Stored data entries:
--

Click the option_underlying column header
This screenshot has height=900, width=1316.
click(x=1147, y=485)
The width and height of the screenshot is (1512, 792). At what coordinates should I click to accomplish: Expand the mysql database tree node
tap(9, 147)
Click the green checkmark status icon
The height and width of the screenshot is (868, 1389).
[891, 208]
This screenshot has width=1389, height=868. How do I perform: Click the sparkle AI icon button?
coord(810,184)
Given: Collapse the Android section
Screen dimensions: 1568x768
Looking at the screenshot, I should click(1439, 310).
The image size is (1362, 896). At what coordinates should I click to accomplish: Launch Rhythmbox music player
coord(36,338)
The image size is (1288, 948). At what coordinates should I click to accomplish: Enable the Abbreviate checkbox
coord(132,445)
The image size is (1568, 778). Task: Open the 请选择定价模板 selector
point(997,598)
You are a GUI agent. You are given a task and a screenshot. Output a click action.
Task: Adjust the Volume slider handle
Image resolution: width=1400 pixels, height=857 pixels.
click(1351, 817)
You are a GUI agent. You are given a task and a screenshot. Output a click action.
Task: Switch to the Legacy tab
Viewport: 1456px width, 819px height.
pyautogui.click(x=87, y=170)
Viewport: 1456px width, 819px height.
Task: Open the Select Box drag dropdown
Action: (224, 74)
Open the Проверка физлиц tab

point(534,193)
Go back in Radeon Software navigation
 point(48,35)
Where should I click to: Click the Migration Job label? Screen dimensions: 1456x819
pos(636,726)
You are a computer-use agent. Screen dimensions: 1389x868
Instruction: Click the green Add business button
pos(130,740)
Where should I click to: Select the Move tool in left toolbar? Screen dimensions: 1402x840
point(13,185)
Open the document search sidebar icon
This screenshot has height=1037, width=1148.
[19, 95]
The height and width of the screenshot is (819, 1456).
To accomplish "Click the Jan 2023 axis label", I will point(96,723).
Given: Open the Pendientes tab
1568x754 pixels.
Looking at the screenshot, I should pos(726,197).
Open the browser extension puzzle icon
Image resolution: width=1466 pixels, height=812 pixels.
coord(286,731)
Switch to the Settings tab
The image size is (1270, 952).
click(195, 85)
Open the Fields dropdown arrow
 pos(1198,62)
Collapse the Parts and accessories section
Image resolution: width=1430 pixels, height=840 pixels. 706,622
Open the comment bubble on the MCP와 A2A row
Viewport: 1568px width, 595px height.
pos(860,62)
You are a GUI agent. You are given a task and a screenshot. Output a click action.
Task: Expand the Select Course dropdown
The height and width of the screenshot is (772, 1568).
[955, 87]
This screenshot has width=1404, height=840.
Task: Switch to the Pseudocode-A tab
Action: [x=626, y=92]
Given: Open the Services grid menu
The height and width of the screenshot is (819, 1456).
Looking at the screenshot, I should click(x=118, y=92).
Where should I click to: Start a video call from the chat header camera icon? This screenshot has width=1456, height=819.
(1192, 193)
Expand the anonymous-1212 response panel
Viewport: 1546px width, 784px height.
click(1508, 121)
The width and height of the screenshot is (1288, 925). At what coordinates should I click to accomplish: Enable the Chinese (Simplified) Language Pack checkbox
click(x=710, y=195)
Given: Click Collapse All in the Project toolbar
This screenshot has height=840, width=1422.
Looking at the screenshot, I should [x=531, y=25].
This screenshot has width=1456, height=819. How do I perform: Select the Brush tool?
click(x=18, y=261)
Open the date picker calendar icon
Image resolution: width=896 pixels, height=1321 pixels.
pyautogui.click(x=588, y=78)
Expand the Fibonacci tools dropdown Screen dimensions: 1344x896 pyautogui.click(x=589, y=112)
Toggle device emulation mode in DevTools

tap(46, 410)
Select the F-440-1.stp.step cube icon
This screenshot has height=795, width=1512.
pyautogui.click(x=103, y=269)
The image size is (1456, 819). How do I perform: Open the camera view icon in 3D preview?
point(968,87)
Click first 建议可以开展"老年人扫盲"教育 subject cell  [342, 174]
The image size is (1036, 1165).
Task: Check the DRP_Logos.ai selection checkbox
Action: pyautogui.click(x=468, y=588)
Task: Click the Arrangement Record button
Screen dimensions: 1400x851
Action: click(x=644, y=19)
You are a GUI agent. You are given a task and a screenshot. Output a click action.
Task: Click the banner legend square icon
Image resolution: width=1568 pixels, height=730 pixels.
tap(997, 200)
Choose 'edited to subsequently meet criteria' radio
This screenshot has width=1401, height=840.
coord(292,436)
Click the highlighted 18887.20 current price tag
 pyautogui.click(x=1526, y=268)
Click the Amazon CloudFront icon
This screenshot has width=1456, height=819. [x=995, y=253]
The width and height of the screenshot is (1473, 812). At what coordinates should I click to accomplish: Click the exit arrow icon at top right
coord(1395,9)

--

Output the entries above in their entirety, exactly as written.

Click the option_underlying column header
This screenshot has height=900, width=1316.
click(x=1147, y=485)
The width and height of the screenshot is (1512, 792). At what coordinates should I click to accomplish: Expand the mysql database tree node
tap(9, 147)
Click the green checkmark status icon
The height and width of the screenshot is (868, 1389).
[891, 208]
This screenshot has width=1389, height=868. How do I perform: Click the sparkle AI icon button?
coord(810,184)
Given: Collapse the Android section
Screen dimensions: 1568x768
Looking at the screenshot, I should click(1439, 310).
The image size is (1362, 896). At what coordinates should I click to accomplish: Launch Rhythmbox music player
coord(36,338)
The image size is (1288, 948). At what coordinates should I click to accomplish: Enable the Abbreviate checkbox
coord(132,445)
The image size is (1568, 778). Task: Open the 请选择定价模板 selector
point(997,598)
You are a GUI agent. You are given a task and a screenshot. Output a click action.
Task: Adjust the Volume slider handle
Image resolution: width=1400 pixels, height=857 pixels.
click(1351, 817)
You are a GUI agent. You are given a task and a screenshot. Output a click action.
Task: Switch to the Legacy tab
Viewport: 1456px width, 819px height.
pyautogui.click(x=87, y=170)
Viewport: 1456px width, 819px height.
Task: Open the Select Box drag dropdown
Action: (224, 74)
Open the Проверка физлиц tab

point(534,193)
Go back in Radeon Software navigation
 point(48,35)
Where should I click to: Click the Migration Job label? Screen dimensions: 1456x819
pos(636,726)
You are a computer-use agent. Screen dimensions: 1389x868
Instruction: Click the green Add business button
pos(130,740)
Where should I click to: Select the Move tool in left toolbar? Screen dimensions: 1402x840
point(13,185)
Open the document search sidebar icon
This screenshot has height=1037, width=1148.
[19, 95]
The height and width of the screenshot is (819, 1456).
To accomplish "Click the Jan 2023 axis label", I will point(96,723).
Given: Open the Pendientes tab
1568x754 pixels.
Looking at the screenshot, I should pos(726,197).
Open the browser extension puzzle icon
Image resolution: width=1466 pixels, height=812 pixels.
coord(286,731)
Switch to the Settings tab
The image size is (1270, 952).
click(195, 85)
Open the Fields dropdown arrow
 pos(1198,62)
Collapse the Parts and accessories section
Image resolution: width=1430 pixels, height=840 pixels. 706,622
Open the comment bubble on the MCP와 A2A row
Viewport: 1568px width, 595px height.
pos(860,62)
You are a GUI agent. You are given a task and a screenshot. Output a click action.
Task: Expand the Select Course dropdown
The height and width of the screenshot is (772, 1568).
[955, 87]
This screenshot has width=1404, height=840.
Task: Switch to the Pseudocode-A tab
Action: [x=626, y=92]
Given: Open the Services grid menu
The height and width of the screenshot is (819, 1456).
Looking at the screenshot, I should click(x=118, y=92).
Where should I click to: Start a video call from the chat header camera icon? This screenshot has width=1456, height=819.
(1192, 193)
Expand the anonymous-1212 response panel
Viewport: 1546px width, 784px height.
click(1508, 121)
The width and height of the screenshot is (1288, 925). At what coordinates should I click to accomplish: Enable the Chinese (Simplified) Language Pack checkbox
click(x=710, y=195)
Given: Click Collapse All in the Project toolbar
This screenshot has height=840, width=1422.
Looking at the screenshot, I should [x=531, y=25].
This screenshot has width=1456, height=819. How do I perform: Select the Brush tool?
click(x=18, y=261)
Open the date picker calendar icon
Image resolution: width=896 pixels, height=1321 pixels.
pyautogui.click(x=588, y=78)
Expand the Fibonacci tools dropdown Screen dimensions: 1344x896 pyautogui.click(x=589, y=112)
Toggle device emulation mode in DevTools

tap(46, 410)
Select the F-440-1.stp.step cube icon
This screenshot has height=795, width=1512.
pyautogui.click(x=103, y=269)
The image size is (1456, 819). How do I perform: Open the camera view icon in 3D preview?
point(968,87)
Click first 建议可以开展"老年人扫盲"教育 subject cell  [342, 174]
The image size is (1036, 1165).
Task: Check the DRP_Logos.ai selection checkbox
Action: pyautogui.click(x=468, y=588)
Task: Click the Arrangement Record button
Screen dimensions: 1400x851
Action: click(x=644, y=19)
You are a GUI agent. You are given a task and a screenshot. Output a click action.
Task: Click the banner legend square icon
Image resolution: width=1568 pixels, height=730 pixels.
tap(997, 200)
Choose 'edited to subsequently meet criteria' radio
This screenshot has width=1401, height=840.
coord(292,436)
Click the highlighted 18887.20 current price tag
 pyautogui.click(x=1526, y=268)
Click the Amazon CloudFront icon
This screenshot has width=1456, height=819. [x=995, y=253]
The width and height of the screenshot is (1473, 812). At what coordinates should I click to accomplish: Click the exit arrow icon at top right
coord(1395,9)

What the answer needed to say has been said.